J’aimerais pouvoir affirmer que « Meurtre Mystérieux à Manhattan » est le premier Woody Allen que j’ai vu au cinéma, mais je suis loin d’en être sûr alors que je me souviens distinctement y avoir vu « Coups de feu sur Broadway », que je me dois donc de considérer officiellement comme mon premier Woody sur grand écran. Avec son rendement de métronome, le réalisateur a appris au cinéphile en herbe que j’étais dans les années 90 qu’il est des rendez-vous qui ne se manquent pas et bercent le rythme régulier des saisons cinématographiques. Dans « Woody Allen : a documentary » de Robert B. Weide, Woody Allen dit que s’il s’évertue à réaliser un film par an, c’est parce que plus il en fait, plus il a de chances d’en concocter un bon de temps en temps. Même si l’on peut penser qu’en faisant cela, il agrandit plutôt ses chances d’en faire des dispensables… Sa modestie transparaît à l’écran, autant que ses doutes dans ses capacités à faire de grands films. Il parle même comme s’il n’en avait jamais réalisé.

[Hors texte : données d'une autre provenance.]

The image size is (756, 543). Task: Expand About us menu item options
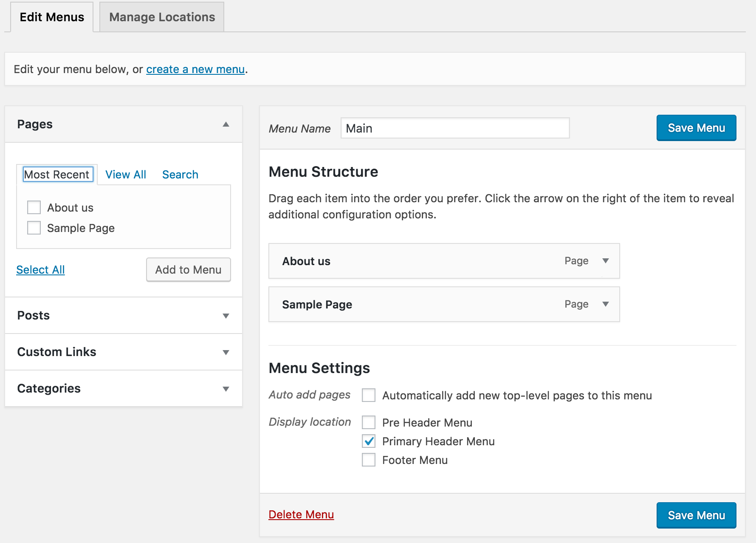click(x=606, y=261)
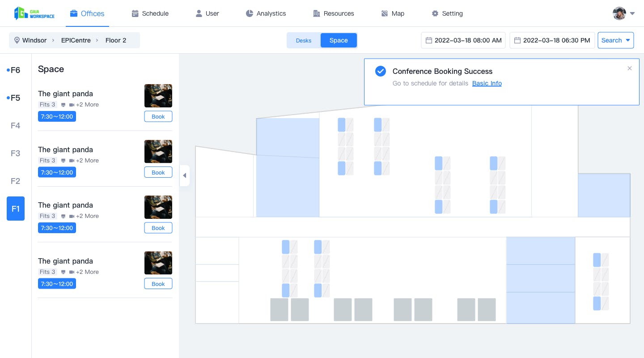Switch view to Desks
The width and height of the screenshot is (644, 358).
click(x=304, y=40)
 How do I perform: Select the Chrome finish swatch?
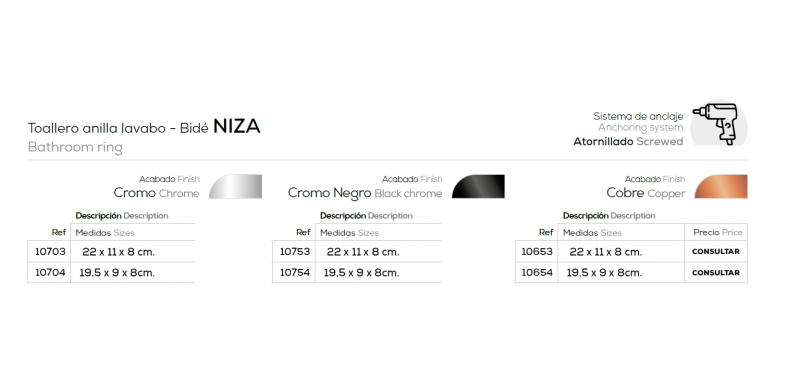(236, 187)
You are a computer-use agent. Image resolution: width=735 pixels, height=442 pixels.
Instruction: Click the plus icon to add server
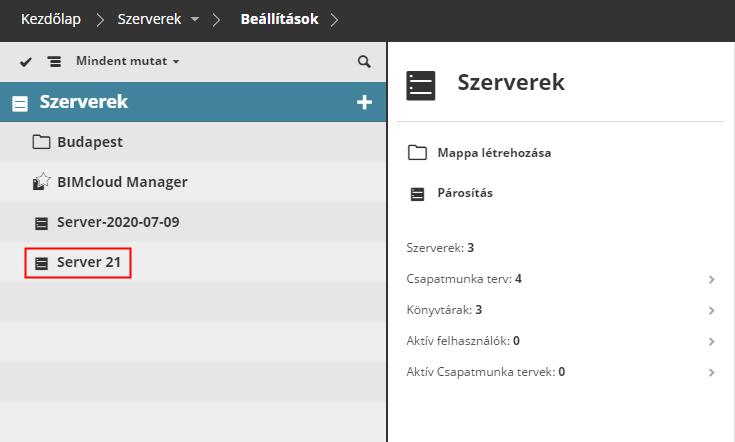click(x=364, y=102)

Dans le documentaire, un de ses collaborateurs dit que même dans ses films les moins réussis, il y a quelque chose, une patte qui justifie toujours le déplacement. A l’évidence, celui-là n’a jamais vu « Anything Else » pour oser affirmer cela. « Woody Allen : a documentary » ressemble parfois trop à une hagiographie du cinéaste, se contentant souvent de faire intervenir des acteurs ayant travaillé pour lui et venant dire à tour de rôle, face caméra, à quel point Woody Allen est un réalisateur exceeeeptionnel, un directeur d’acteurs hors pair, un génie comique i-né-ga-lable… On aimerait que le documentaire ose frayer plus hors de ces violons intempestifs, mais il remplit au moins une fonction essentielle : celle de donner envie de replonger dans les films de Woody.
Alors non Woody, je n’ai pas grandi dans le Brooklyn des années 40, mais quelque part, toi et moi, on a grandi ensemble, parfois pour le meilleur, d’autres pour le pire, mais avec suffisamment de bonheur le long du chemin pour que je reste fidèle, vaille que vaille.